■ **Problem to work on**:
All lines from the opening of the data to the line containing "Minimize the SFC5xxx" must be returned unchanged, and only those lines.
--- START ---
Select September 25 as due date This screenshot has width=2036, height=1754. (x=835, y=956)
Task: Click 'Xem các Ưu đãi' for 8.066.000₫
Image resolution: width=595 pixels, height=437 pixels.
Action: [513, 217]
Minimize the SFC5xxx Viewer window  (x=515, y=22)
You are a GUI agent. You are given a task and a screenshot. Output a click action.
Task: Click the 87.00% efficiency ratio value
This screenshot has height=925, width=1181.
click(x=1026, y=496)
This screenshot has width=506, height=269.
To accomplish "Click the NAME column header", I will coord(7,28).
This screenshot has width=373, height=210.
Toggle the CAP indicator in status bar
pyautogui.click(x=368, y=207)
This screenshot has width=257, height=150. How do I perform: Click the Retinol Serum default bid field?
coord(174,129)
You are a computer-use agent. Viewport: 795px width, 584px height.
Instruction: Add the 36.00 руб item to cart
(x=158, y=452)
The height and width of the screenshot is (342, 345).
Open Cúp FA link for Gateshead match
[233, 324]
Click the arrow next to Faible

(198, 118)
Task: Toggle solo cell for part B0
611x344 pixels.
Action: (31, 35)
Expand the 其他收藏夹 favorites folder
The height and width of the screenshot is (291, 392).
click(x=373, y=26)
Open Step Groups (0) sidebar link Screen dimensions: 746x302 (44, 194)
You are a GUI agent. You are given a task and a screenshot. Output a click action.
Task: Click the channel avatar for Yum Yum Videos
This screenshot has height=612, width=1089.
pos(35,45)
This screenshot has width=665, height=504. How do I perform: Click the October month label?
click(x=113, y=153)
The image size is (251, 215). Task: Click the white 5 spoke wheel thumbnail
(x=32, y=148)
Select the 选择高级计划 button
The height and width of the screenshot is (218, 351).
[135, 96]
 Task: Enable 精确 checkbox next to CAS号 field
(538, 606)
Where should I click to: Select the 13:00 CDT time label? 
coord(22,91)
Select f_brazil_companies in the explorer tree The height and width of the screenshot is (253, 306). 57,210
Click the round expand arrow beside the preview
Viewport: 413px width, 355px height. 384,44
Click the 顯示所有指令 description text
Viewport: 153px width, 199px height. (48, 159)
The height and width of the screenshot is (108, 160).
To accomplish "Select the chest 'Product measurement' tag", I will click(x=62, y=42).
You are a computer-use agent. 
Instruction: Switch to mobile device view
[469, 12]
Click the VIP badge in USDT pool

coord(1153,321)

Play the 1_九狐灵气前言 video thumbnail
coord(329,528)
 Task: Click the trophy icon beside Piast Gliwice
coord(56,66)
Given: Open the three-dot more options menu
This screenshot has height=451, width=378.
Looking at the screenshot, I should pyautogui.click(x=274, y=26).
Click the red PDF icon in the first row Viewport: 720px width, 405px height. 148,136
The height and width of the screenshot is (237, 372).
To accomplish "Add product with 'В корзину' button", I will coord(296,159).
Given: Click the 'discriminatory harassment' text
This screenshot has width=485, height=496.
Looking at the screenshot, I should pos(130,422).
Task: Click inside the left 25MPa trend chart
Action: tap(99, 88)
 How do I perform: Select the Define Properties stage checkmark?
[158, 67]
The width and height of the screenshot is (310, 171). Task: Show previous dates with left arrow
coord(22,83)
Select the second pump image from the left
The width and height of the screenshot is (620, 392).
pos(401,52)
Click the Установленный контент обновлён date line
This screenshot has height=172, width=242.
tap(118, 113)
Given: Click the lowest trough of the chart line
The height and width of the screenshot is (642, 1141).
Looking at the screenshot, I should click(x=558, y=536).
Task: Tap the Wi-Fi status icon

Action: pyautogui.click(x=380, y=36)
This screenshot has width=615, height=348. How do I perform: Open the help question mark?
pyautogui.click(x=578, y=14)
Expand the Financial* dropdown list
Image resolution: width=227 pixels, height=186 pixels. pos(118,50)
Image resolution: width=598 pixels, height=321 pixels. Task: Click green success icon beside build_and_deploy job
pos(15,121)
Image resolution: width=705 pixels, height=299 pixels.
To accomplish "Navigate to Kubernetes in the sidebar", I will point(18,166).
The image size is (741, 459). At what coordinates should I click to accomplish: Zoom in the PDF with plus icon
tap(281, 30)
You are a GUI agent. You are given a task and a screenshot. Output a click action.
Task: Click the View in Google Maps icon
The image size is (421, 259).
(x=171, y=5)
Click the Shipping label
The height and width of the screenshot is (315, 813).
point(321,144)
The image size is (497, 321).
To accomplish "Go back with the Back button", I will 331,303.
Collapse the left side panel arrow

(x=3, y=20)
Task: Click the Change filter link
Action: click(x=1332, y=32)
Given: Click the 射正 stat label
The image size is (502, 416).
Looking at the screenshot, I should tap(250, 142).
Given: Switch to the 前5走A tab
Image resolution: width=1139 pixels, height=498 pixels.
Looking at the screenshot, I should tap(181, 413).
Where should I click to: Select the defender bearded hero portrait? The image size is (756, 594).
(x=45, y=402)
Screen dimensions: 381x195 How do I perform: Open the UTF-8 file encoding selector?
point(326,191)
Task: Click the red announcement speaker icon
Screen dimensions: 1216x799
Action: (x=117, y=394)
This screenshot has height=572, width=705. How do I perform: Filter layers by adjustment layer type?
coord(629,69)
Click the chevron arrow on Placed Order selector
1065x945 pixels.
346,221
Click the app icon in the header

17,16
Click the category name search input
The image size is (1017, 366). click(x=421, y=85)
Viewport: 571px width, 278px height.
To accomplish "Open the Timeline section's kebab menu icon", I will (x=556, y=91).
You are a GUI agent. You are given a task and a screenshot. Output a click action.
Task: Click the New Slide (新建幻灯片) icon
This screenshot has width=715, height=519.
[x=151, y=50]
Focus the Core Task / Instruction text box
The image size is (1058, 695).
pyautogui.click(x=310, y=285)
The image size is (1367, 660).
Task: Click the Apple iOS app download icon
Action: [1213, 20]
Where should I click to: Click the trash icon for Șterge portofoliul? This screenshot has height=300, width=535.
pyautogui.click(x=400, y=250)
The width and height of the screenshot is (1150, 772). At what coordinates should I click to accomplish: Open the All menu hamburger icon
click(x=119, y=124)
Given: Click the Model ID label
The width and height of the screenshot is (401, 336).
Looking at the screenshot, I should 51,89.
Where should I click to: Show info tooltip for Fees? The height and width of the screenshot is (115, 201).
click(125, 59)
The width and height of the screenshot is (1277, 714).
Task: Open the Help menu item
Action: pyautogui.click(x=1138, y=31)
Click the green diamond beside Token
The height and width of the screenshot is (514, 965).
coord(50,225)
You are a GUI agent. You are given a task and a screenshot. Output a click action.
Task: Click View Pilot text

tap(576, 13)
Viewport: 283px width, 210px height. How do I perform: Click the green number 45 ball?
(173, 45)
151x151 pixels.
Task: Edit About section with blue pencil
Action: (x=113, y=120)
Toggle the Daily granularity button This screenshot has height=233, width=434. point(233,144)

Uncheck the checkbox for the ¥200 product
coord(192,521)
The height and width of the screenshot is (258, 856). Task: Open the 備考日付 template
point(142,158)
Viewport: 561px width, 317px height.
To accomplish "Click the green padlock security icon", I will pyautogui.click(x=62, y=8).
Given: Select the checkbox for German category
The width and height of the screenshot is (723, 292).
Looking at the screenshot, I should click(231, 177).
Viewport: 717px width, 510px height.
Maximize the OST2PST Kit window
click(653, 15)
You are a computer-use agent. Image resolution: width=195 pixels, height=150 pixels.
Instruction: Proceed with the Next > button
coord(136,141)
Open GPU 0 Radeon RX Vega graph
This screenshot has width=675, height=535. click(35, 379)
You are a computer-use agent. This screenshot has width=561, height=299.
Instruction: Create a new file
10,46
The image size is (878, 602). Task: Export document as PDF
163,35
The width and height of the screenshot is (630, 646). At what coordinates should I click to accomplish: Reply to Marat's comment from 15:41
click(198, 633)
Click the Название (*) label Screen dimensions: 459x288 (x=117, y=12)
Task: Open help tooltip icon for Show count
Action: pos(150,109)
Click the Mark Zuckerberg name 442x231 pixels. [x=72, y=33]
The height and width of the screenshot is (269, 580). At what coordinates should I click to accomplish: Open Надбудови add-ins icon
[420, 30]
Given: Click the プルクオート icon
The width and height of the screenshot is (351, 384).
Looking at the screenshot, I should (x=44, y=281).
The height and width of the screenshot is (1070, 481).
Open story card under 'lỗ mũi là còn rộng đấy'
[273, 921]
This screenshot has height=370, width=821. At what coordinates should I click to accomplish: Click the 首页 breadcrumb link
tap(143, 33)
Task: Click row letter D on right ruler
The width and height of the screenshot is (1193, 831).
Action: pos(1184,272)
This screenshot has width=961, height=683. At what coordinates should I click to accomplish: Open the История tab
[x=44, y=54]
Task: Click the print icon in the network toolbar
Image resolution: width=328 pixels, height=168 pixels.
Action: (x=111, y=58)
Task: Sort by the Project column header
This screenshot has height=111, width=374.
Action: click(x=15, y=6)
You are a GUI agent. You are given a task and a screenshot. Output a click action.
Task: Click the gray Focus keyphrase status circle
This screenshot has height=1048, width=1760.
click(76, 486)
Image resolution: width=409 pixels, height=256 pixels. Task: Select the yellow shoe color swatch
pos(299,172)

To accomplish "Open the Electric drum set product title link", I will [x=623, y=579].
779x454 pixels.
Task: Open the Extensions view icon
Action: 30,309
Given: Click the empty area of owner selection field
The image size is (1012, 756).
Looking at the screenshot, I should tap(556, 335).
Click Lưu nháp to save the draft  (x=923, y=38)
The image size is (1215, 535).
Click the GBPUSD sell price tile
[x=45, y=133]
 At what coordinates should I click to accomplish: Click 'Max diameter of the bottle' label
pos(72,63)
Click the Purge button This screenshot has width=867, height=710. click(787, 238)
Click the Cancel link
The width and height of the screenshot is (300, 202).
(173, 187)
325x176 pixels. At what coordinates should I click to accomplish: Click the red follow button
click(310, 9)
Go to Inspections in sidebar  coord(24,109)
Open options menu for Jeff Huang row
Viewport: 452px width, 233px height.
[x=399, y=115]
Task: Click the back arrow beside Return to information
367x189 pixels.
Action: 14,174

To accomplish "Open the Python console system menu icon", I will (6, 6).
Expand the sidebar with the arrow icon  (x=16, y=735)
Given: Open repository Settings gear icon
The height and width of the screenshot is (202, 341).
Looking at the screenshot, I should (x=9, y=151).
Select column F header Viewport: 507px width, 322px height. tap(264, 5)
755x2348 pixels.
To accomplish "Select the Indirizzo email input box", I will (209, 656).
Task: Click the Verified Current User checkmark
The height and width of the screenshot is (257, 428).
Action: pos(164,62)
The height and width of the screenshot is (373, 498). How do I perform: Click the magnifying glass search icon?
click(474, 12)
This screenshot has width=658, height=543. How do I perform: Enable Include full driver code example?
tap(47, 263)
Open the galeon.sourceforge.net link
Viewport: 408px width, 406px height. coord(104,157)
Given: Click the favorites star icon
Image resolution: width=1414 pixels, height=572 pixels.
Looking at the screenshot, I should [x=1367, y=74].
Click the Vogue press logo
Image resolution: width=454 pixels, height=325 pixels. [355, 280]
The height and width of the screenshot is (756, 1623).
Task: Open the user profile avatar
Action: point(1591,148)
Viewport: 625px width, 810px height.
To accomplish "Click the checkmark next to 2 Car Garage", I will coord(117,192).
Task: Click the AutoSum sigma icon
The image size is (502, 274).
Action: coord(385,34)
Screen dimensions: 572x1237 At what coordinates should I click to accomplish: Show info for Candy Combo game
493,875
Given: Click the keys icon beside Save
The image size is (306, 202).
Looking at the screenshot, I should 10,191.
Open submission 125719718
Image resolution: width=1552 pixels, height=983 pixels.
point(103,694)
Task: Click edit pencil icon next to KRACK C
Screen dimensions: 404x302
--- END ---
■ **Result of the exercise**:
Select September 25 as due date This screenshot has width=2036, height=1754. (x=835, y=956)
Task: Click 'Xem các Ưu đãi' for 8.066.000₫
Image resolution: width=595 pixels, height=437 pixels.
Action: [513, 217]
Minimize the SFC5xxx Viewer window  (x=515, y=22)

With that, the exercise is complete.